PASSAGE:
┄┄┄┄┄┄

And going by his profile he is barely out of his teens..... :rolleyes:

alphazulusixeightniner
18-12-2004, 11:11 PM
:rolleyes:

Growly
18-12-2004, 11:15 PM
Telling people they can't do something because of their age is bad taste - didn't the media make a big hoo haa about that women who graduated from university in her 60s/70s/120s ??

I thought that'd be a lesson to all you haters out there!

Besides, it's be truly horrible if we all started getting qualified aged 4.

whetu
18-12-2004, 11:21 PM
Be interesting to know your age Tux, Something of a child i would guess, The age of the thread starter has nothing to do with his ability or drive.
Well put


And going by his profile he is barely out of his teens..... :rolleyes:
By my count he's 25.. fairly out of his teens ;)

To answer the original question - do the first year of the BIT course, this was once upon a time referred to as CBC. It is a fairly broad and fairly easy year of study, and you touch on the major parts of corporate IT. You can then narrow down your speciality. And depending on who the education provider is that you go to, you should come out of it with A+, Network+ and a few other qualifications.

There was also an earlier mention of approaching IT companies - extremely good advice. For many people, the entry point in IT is helldesk, and any IT employer worth their teeth will pay more attention to your experience than your qualifications. My employer for example wont let you breathe in the direction of our datacentres unless you have 2 years min. server experience.

If you can survive a year or three on helldesk, then you'll survive in IT. Your time on the desk will make or break you.

When I was at polytech, I found it quite amusing the amount of people who genuinely believed they were going to graduate and then walk into a 6-digit salary. Sorry folks, there is good money to be made in IT, but it's not that good. If your main reason for getting into IT is money, you should perhaps consider another profession - one that you'll be happy doing day in and day out, because the IT industry is unfortunately saturated with thousands of people who are just in it for the money.

Spout
18-12-2004, 11:24 PM
what about down the hardware path ?Hardware, generally, will not pay much. Any trained monkey can put a computer together these days, it's simply a matter of matching componants. It's the IT equivalent of a mechanic as opposed to an engineer - a good engineer will earn far more than a good mechanic... generally.

Data work is good, IMHO. With skills like SQL and Crystal the world's your pipi!

That's my http://www.pressf1.co.nz/images/smilies/2cents.gif

Growly
18-12-2004, 11:43 PM
To answer the original question - do the first year of the BIT course, this was once upon a time referred to as CBC. It is a fairly broad and fairly easy year of study, and you touch on the major parts of corporate IT. You can then narrow down your speciality. And depending on who the education provider is that you go to, you should come out of it with A+, Network+ and a few other qualifications.

┄┄┄┄┄┄

DATASET EXCERPT:

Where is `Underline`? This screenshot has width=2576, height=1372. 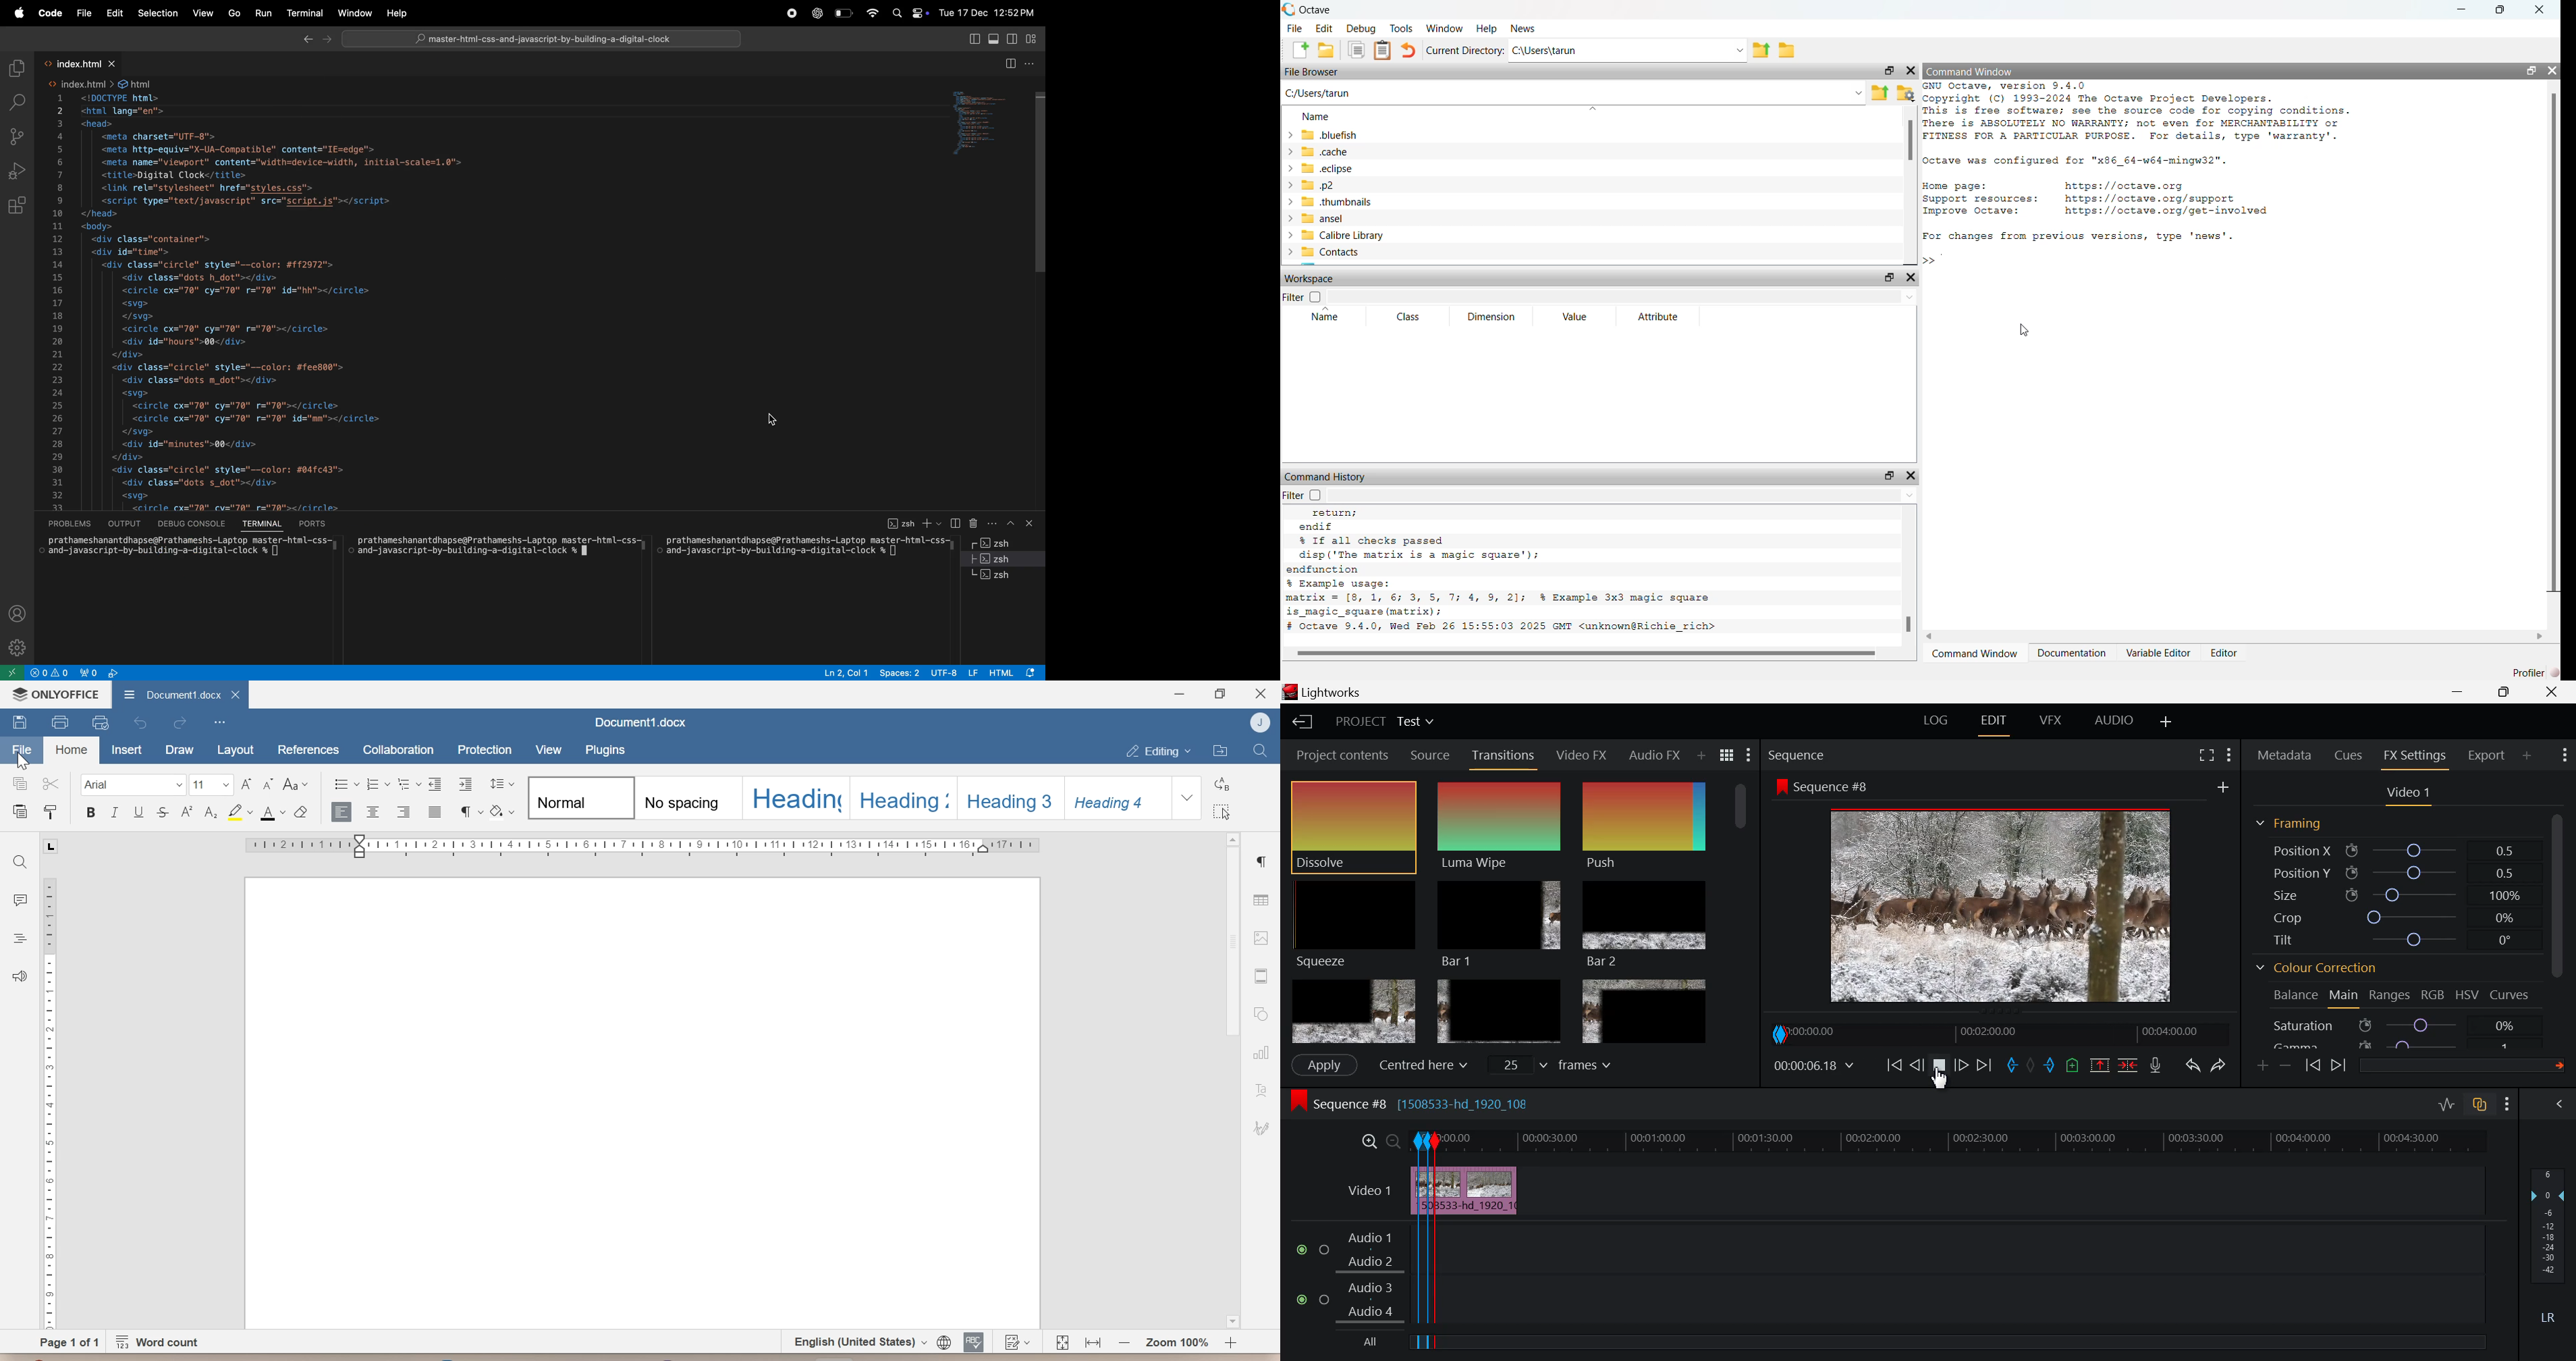 Underline is located at coordinates (139, 813).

┄┄┄┄┄┄

INSTRUCTIONS FOR THE TASK: Reproduce everything in the forum thread from "If you can survive" down to "for the money.". The lines above stand apart from the forum thread.

SOLUTION TO THE PROBLEM:
If you can survive a year or three on helldesk, then you'll survive in IT. Your time on the desk will make or break you.

When I was at polytech, I found it quite amusing the amount of people who genuinely believed they were going to graduate and then walk into a 6-digit salary. Sorry folks, there is good money to be made in IT, but it's not that good. If your main reason for getting into IT is money, you should perhaps consider another profession - one that you'll be happy doing day in and day out, because the IT industry is unfortunately saturated with thousands of people who are just in it for the money.